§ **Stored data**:
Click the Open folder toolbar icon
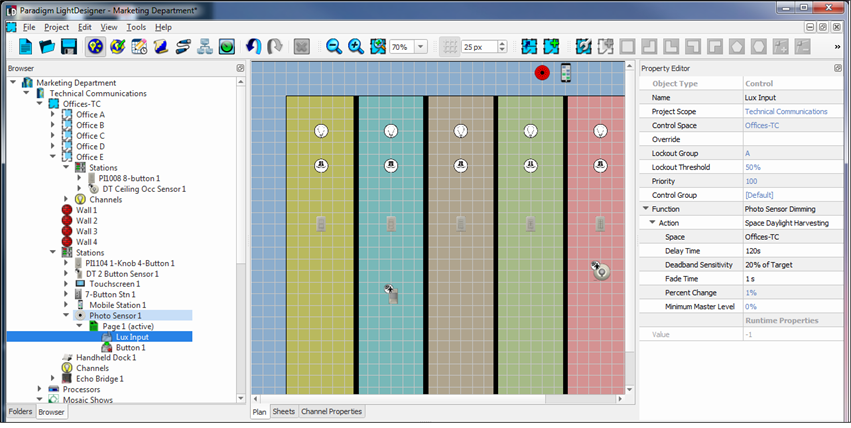851x428 pixels. coord(47,47)
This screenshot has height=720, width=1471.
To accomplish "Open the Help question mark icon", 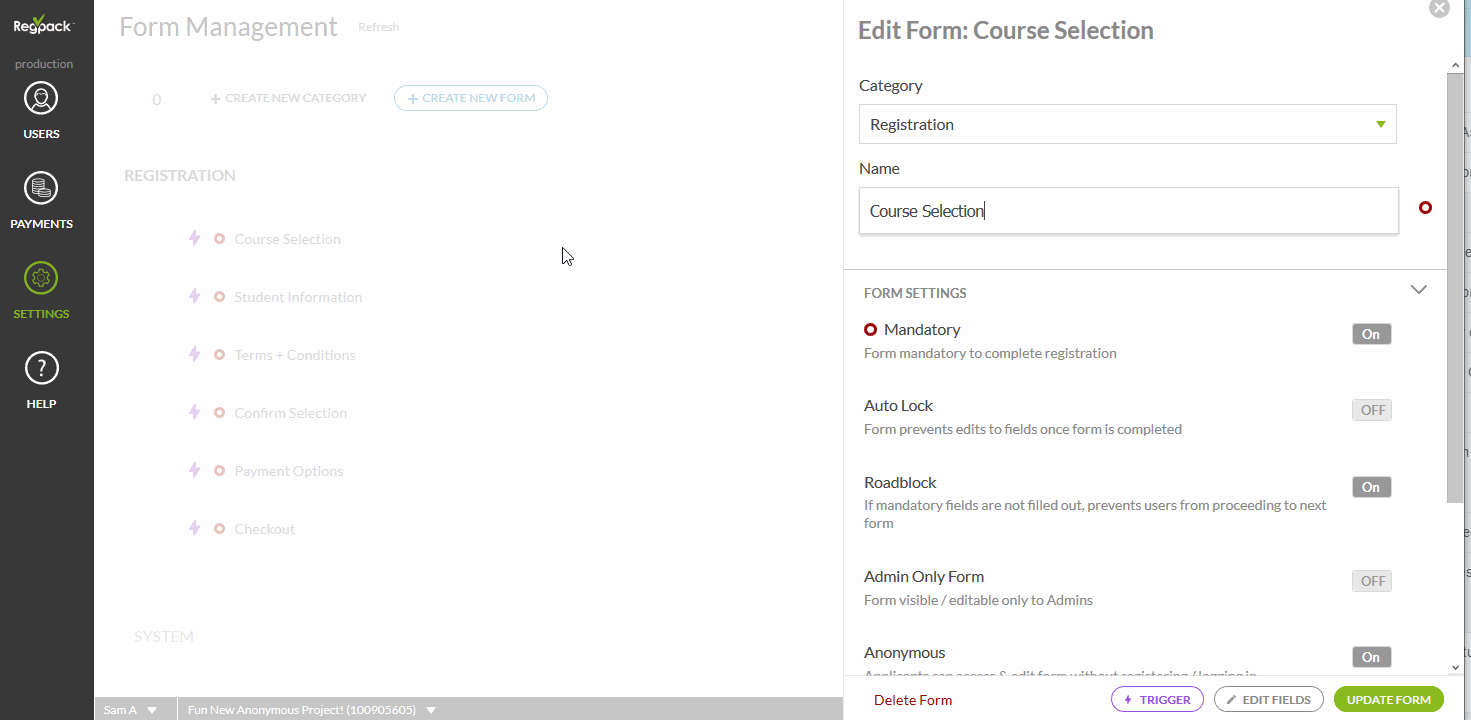I will pos(42,369).
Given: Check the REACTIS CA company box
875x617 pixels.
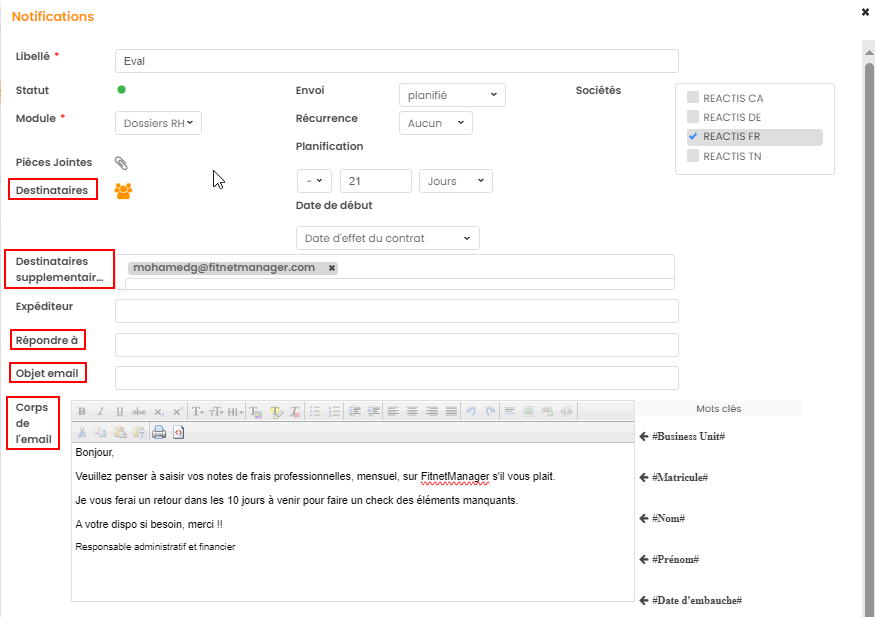Looking at the screenshot, I should tap(692, 98).
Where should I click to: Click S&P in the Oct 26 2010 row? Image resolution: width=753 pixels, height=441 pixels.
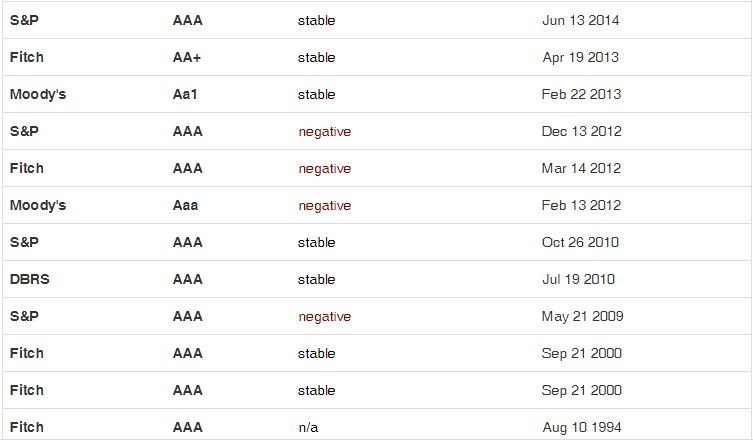(x=24, y=242)
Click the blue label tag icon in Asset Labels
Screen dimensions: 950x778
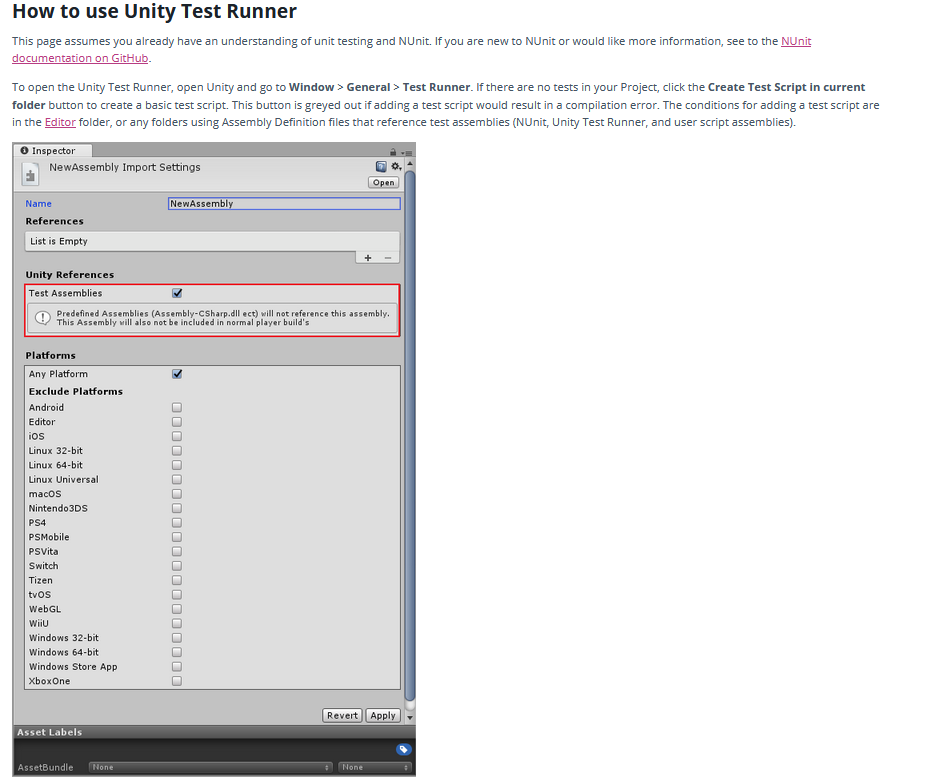click(403, 748)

§ **REQUIRED ACTION**:
Exactly the lines from the one that contains "Given: Check the REACTIS CA company box" to the last line of the data, both included, should be set down, and no pictures should appear among them.

§ **SOLUTION TO THE PROBLEM**:
Given: Check the REACTIS CA company box
875x617 pixels.
Looking at the screenshot, I should tap(692, 98).
Where should I click to: Click S&P in the Oct 26 2010 row? Image resolution: width=753 pixels, height=441 pixels.
(x=24, y=242)
Click the blue label tag icon in Asset Labels
Screen dimensions: 950x778
click(403, 748)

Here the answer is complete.